Rhabdomyosarcomas are the most common paediatric soft tissue sarcoma and most common middle ear malignancy in children, although the temporal bone is an uncommon site of involvement (Adrassy 1997). Initially, the tumour may present as chronic otitis media, unresponsive to antibiotics. Cranial nerve dysfunction is common, particularly facial nerve palsy. CT may demonstrate a soft tissue mass with extensive bony destruction. MRI is useful to delineate the extent of the tumour, the intracranial extent and to differentiate tumour from fluid, although findings are non-specific. Rhabdomyosarcomas are typically isointense to muscle on T1-weighted, iso- to slightly hyperintense to muscle on T2-weighted and diffusely enhancing on contrast enhanced T1-weighted sequences. Langerhans cell histiocytosis (LCH) is the main differential for a soft tissue mass with aggressive bony destruction in a child. LCH may indistinguishable from rhabdomyosarcoma on imaging and biopsy is often necessary.

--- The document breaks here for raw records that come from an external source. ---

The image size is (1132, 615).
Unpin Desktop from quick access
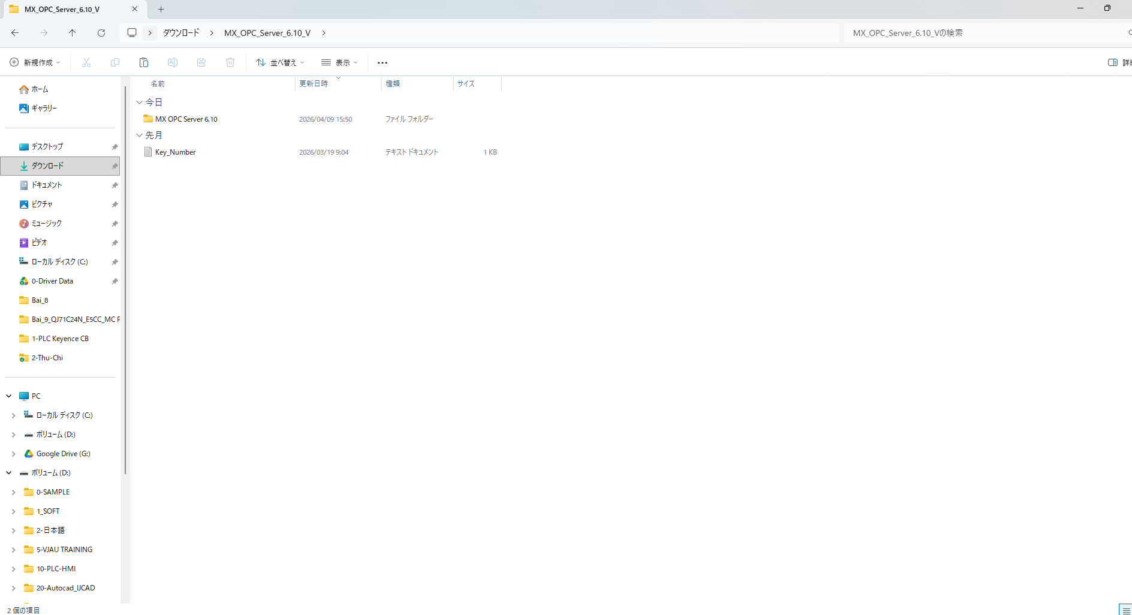pyautogui.click(x=115, y=147)
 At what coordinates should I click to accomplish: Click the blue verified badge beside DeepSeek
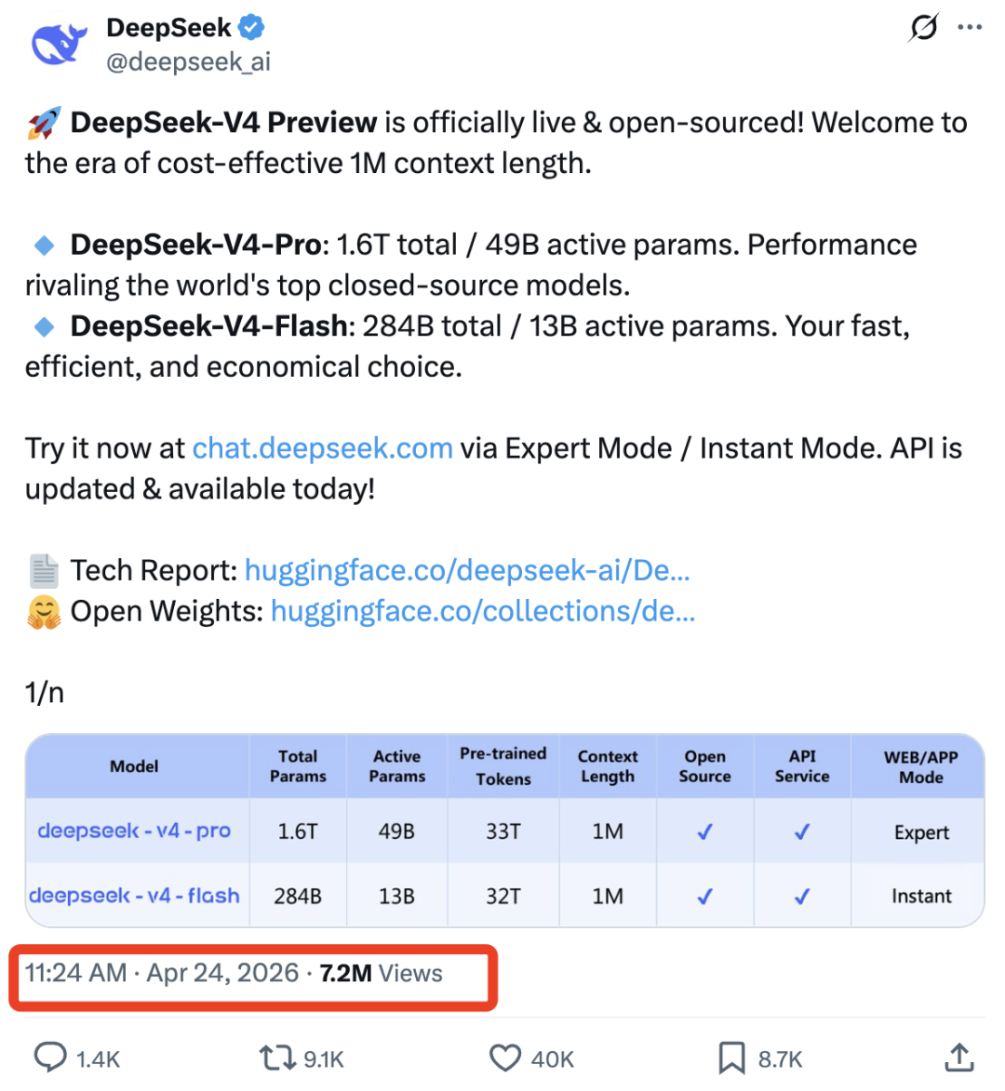click(249, 28)
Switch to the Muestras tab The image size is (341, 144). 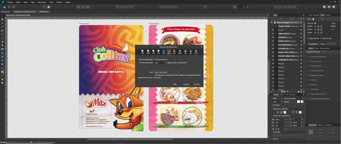point(316,15)
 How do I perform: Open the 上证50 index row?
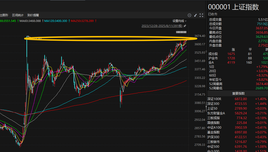(237, 108)
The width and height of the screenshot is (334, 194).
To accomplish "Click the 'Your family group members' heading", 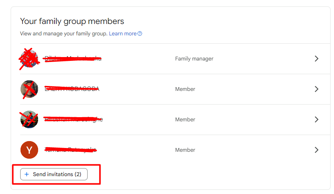I will [72, 21].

Acute coalescent otomastoiditis may also be associated with soft tissue density in the middle ear and bony destruction, however patients are usually acutely ill and respond to antibiotics.

Schwannomas are benign encapsulated tumours arising from the Schwann cells that wrap around cranial nerves. Histologically, they comprise of differentiated Schwann cells forming Antoni A (areas of compact spindle cells) and B patterns (areas of loosely arranged matrix with lipid-laden cells and cysts). Malignant schwannomas are very rare but have been reported (Balasubramaniam 1999).